--- Data section ---

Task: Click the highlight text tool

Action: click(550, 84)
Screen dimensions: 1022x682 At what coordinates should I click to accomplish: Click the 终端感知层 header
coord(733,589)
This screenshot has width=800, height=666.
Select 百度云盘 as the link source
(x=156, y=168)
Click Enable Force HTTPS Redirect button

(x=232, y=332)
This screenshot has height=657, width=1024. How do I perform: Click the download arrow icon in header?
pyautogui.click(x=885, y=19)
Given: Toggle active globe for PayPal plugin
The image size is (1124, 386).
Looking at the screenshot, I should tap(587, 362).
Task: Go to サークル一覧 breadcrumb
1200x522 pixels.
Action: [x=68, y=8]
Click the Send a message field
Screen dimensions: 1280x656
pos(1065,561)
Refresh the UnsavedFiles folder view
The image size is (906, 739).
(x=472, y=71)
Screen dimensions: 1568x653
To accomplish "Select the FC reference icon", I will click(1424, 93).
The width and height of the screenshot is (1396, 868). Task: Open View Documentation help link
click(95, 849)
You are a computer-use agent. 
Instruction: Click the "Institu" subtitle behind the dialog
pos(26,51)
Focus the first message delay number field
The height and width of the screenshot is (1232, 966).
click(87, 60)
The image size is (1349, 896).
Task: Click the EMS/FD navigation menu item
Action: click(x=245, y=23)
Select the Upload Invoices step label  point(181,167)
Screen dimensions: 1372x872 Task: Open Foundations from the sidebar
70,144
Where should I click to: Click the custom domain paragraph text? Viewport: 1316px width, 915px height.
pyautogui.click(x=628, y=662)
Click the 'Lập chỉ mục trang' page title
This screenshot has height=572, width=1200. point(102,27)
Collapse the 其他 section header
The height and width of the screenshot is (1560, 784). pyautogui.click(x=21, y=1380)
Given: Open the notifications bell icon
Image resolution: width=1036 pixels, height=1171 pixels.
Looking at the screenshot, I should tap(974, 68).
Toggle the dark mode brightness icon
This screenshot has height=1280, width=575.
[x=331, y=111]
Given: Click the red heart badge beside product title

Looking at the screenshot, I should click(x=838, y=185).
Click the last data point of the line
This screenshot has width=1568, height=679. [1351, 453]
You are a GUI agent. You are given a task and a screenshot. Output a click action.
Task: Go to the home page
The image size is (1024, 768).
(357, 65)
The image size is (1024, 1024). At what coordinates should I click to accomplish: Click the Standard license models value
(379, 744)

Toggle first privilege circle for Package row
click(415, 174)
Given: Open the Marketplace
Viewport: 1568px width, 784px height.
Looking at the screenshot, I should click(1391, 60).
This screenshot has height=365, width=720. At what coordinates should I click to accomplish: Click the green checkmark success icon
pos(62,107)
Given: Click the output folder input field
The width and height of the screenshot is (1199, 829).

---

- **What is asked**: Please update everything from the line containing "Given: Click the output folder input field" down to the end of the lines, changing "output folder" to "destination folder" and leaving all else as it is.

- **Answer to the task**:
Given: Click the destination folder input field
The width and height of the screenshot is (1199, 829).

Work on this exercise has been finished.